Source URL Access License Use in MVP Version Download date
Open Targets https://platform.opentargets.org API, bulk Parquet CC0 Target-disease graph TBD TBD
MONDO http://www.obofoundry.org/ontology/mondo.html OBO file CC BY 4.0 Disease ID TBD TBD
Orphanet https://www.orpha.net Bulk XML CC BY 4.0 Rare disease metadata TBD TBD
OMIM https://omim.org Free for academic License for commercial Disease genetics TBD TBD
GEO (GSE35007) https://www.ncbi.nlm.nih.gov/geo/query/acc.cgi?acc=GSE35007 GEOparse, FTP Public domain Disease signature (study 1) GPL10558 2026-06-23
GEO (GSE16728) https://www.ncbi.nlm.nih.gov/geo/query/acc.cgi?acc=GSE16728 GEOparse, FTP Public domain Disease signature (study 2) GPL570 2026-06-23
ChEMBL https://www.ebi.ac.uk/chembl chembl_webresource_client CC BY-SA 3.0 Drug structures, MoA, targets API (live) 2026-06-23
LINCS L1000 Phase I GSE92742 (GEO) GEOparse/FTP + cmapPy CC0 (GEO) Drug signatures (incl. L-glutamine) GSE92742 2026-06-23
LINCS L1000 Phase II GSE70138 (GEO) GEOparse/FTP + cmapPy CC0 (GEO) Drug signatures (incl. hydroxyurea) GSE70138 2026-06-23
ClinicalTrials.gov https://clinicaltrials.gov API Public domain Trial history TBD TBD
FDA DailyMed https://dailymed.nlm.nih.gov API Public domain Approved labels TBD TBD
Reactome https://reactome.org API, bulk CC0 Pathway data (Week 3 prior) TBD TBD

Chosen GEO datasets (disease signature, Tier A via 2-study concordance)

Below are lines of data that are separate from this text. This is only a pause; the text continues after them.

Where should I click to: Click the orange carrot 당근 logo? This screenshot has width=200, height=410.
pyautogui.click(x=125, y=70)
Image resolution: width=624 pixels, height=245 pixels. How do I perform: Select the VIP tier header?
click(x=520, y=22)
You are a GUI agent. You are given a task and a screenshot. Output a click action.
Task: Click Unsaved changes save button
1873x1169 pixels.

The signature is the cross-study concordance of two independent whole-blood studies (genes significant at q<0.05 in both with the same direction). Whole-blood tissue was required so concordance is meaningful; the two differ by platform and population, which strengthens robustness.

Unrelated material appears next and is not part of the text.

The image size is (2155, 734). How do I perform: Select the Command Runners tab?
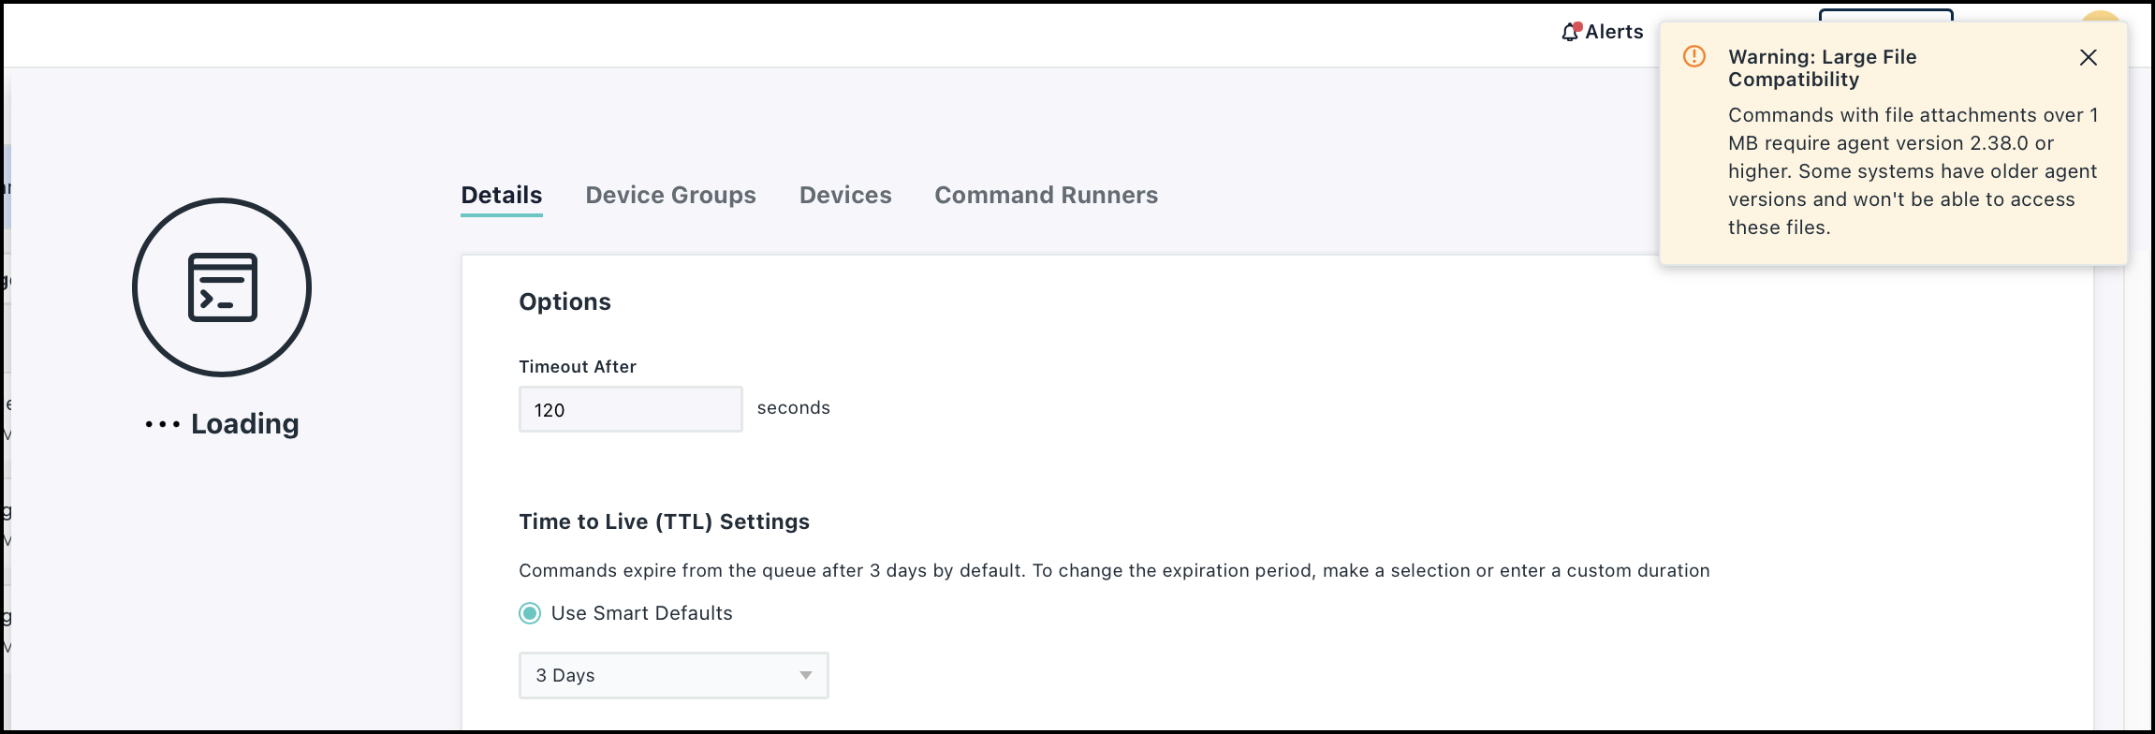pos(1046,196)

Study Platform Tissue Disease group Healthy group n disease / healthy
GSE35007 Illumina HumanHT-12 V4 (GPL10558) whole blood hb phenotype = SS hb phenotype = AA 190 / 12
GSE16728 Affymetrix HG-U133 Plus 2.0 (GPL570) whole blood (PAXgene) sickle-cell patient control 10 / 10
  • DE method: per-gene Welch t-test + BenjaminiHochberg (microarray, pure Python).
  • Probes collapsed to HGNC symbol (keep max-mean-expression probe) before concordance.
  • Result: 16,208 genes tested in both → 671 concordant (444 up / 227 down). Signature = top 250 up + all 227 down by worst-case q-value.
  • Rejected candidates: GSE53441 (PBMC — tissue mismatch with the whole-blood anchor); GSE84633/GSE84634 (PBMC, no healthy controls).
  • Tier caveat: GSE16728 is exactly 10/group (two PAXgene preps merged), below the strict n>10 rule; Tier A is assigned on cross-study concordance, documented in the signature JSON.

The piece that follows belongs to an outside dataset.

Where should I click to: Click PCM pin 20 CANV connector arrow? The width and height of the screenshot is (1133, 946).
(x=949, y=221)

Reproduce with scripts/week1_explore.py (download + DE + concordance) then scripts/week1_finalize.py (mygene mapping + persist).

Drug profiles (Week 2)

300-drug set (drug_set_v1.csv), composed and restricted to LINCS-scorable compounds:

Inclusion reason n Notes
ground_truth 2 hydroxyurea (Phase II), L-glutamine = "glutamine" (Phase I)
related_mechanism 32 HbF inducers (decitabine, azacitidine, vorinostat, panobinostat, romidepsin…), NO donors, antioxidants, anti-inflammatories
negative_control 26 antifungals, antihistamines, antibiotics, hormones
general_sample 240 random from LINCS catalog, seed=42
  • LINCS signatures: per-drug consensus = mean of Level-5 MODZ z-scores across the drug's sig_ids (cell lines/doses/times), restricted to the 978 landmark genes. Drawn from BOTH phases (hydroxyurea is Phase-II-only; L-glutamine is Phase-I-only). All 300 drugs scored.
  • ChEMBL: matched by InChIKey — 145/300 (curated drugs ~90%, random research compounds 38%, as expected). 43 drugs carry target annotations; 46 carry mechanism-of-action.
  • Tier: all signature-backed drugs are Tier B (LINCS is a single source → fails Tier A's not-single-source rule).
  • Signature↔landmark overlap: only 56/477 (12%) of the disease signature genes are LINCS landmarks, so connectivity scoring (Week 3) uses a 30-up/26-down query. The erythroid hallmark genes (CA1, AHSP, SLC4A1, HBG) are NOT landmarks. This is a key limitation for the recovery test.
  • Reproduce: week2_curate_drugset.pyweek2_chembl.py → download Level-5 GCTX → week2_lincs_extract.pyweek2_assemble.py.

Licensing note for LINCS

Read the LINCS data use terms before commercial use. For the MVP (research / proof-of-concept) the terms are permissive. For productization this needs legal review.